# What to do:
The entries are to be repeated in full, without any change.

Material supplied Start Marker

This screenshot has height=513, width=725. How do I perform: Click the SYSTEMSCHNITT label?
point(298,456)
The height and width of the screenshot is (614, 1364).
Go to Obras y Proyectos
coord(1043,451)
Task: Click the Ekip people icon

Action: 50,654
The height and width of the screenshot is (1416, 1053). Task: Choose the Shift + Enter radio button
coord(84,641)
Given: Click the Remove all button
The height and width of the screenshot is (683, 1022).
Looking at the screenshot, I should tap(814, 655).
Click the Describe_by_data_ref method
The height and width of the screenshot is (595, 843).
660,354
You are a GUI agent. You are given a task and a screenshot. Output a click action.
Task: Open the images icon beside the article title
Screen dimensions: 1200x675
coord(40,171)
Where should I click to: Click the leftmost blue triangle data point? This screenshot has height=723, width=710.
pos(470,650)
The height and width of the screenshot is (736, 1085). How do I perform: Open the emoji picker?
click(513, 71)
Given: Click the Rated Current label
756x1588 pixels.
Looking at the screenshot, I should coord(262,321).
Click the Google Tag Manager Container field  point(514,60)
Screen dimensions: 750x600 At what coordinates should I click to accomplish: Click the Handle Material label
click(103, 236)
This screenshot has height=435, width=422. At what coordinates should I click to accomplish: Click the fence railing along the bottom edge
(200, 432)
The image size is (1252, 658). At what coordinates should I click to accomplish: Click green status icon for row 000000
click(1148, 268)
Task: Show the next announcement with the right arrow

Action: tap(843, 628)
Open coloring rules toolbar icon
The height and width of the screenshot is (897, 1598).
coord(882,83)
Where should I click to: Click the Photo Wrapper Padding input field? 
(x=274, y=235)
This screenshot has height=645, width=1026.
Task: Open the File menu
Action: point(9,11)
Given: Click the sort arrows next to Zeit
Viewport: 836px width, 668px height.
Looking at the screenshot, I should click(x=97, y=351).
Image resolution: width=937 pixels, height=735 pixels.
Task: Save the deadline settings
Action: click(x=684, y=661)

Material supplied End Marker

# Completed task:
This screenshot has height=513, width=725. How do I perform: Click the SYSTEMSCHNITT label?
point(298,456)
The height and width of the screenshot is (614, 1364).
Go to Obras y Proyectos
coord(1043,451)
Task: Click the Ekip people icon

Action: 50,654
The height and width of the screenshot is (1416, 1053). Task: Choose the Shift + Enter radio button
coord(84,641)
Given: Click the Remove all button
The height and width of the screenshot is (683, 1022).
Looking at the screenshot, I should tap(814, 655).
Click the Describe_by_data_ref method
The height and width of the screenshot is (595, 843).
660,354
You are a GUI agent. You are given a task and a screenshot. Output a click action.
Task: Open the images icon beside the article title
Screen dimensions: 1200x675
coord(40,171)
Where should I click to: Click the leftmost blue triangle data point? This screenshot has height=723, width=710.
pos(470,650)
The height and width of the screenshot is (736, 1085). How do I perform: Open the emoji picker?
click(513, 71)
Given: Click the Rated Current label
756x1588 pixels.
Looking at the screenshot, I should coord(262,321).
Click the Google Tag Manager Container field  point(514,60)
Screen dimensions: 750x600 At what coordinates should I click to accomplish: Click the Handle Material label
click(103, 236)
This screenshot has height=435, width=422. At what coordinates should I click to accomplish: Click the fence railing along the bottom edge
(200, 432)
The image size is (1252, 658). At what coordinates should I click to accomplish: Click green status icon for row 000000
click(1148, 268)
Task: Show the next announcement with the right arrow

Action: tap(843, 628)
Open coloring rules toolbar icon
The height and width of the screenshot is (897, 1598).
coord(882,83)
Where should I click to: Click the Photo Wrapper Padding input field? 
(x=274, y=235)
This screenshot has height=645, width=1026.
Task: Open the File menu
Action: point(9,11)
Given: Click the sort arrows next to Zeit
Viewport: 836px width, 668px height.
Looking at the screenshot, I should click(x=97, y=351).
Image resolution: width=937 pixels, height=735 pixels.
Task: Save the deadline settings
Action: click(x=684, y=661)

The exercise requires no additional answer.